>>101144935
>https://github.com/OpenBMB/llama.cpp?tab=readme-ov-file#run-the-quantized-model
for:
>for openbmb/MiniCPM-Llama3-V-2_5-gguf/ggml-model-Q4_K.gguf?
which damn file do I use and where is the help output? --help just gives:
./llama-gguf --help
./llama-gguf: /lib/x86_64-linux-gnu/libc.so.6: version `GLIBC_2.32' not found (required by ./llama-gguf)

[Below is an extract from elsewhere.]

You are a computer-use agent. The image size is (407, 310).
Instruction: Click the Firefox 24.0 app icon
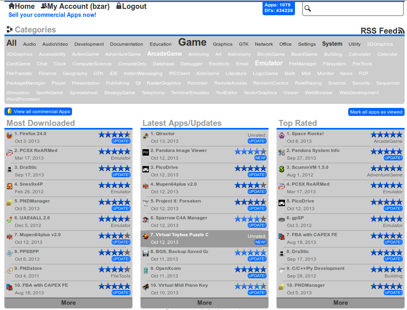click(x=10, y=136)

the folder is full of shit:
llama-b3209-bin-ubuntu-x64/build/bin$ ls
LICENSE llama-q8dot
llama-baby-llama llama-quantize
llama-batched llama-quantize-stats
llama-batched-bench llama-retrieval
llama-bench llama-save-load-state
llama-bench-matmult llama-server
llama-cli llama-simple
... tl;dr
...
llama-lookup-stats test-sampling
llama-parallel test-tokenizer-0
llama-passkey test-tokenizer-1-bpe
>[2024 Jun 12] Binaries have been renamed w/ a llama- prefix. main is now llama-cli, server is llama-server, etc (ggerganov#7809)

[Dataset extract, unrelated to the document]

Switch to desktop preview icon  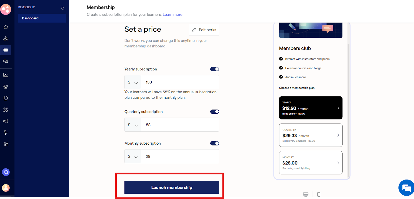(306, 194)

what the fuck does all this mean? Last time I used llama ccp was when it first came out on windows and now I'm trying to run multi modal on ubuntu and its nothing like
I know I'm retarded. Please just tell me which button to press. is it llama-cli or llama-gguf for openbmb/MiniCPM-Llama3-V-2_5-gguf/ggml-model-Q4_K.gguf?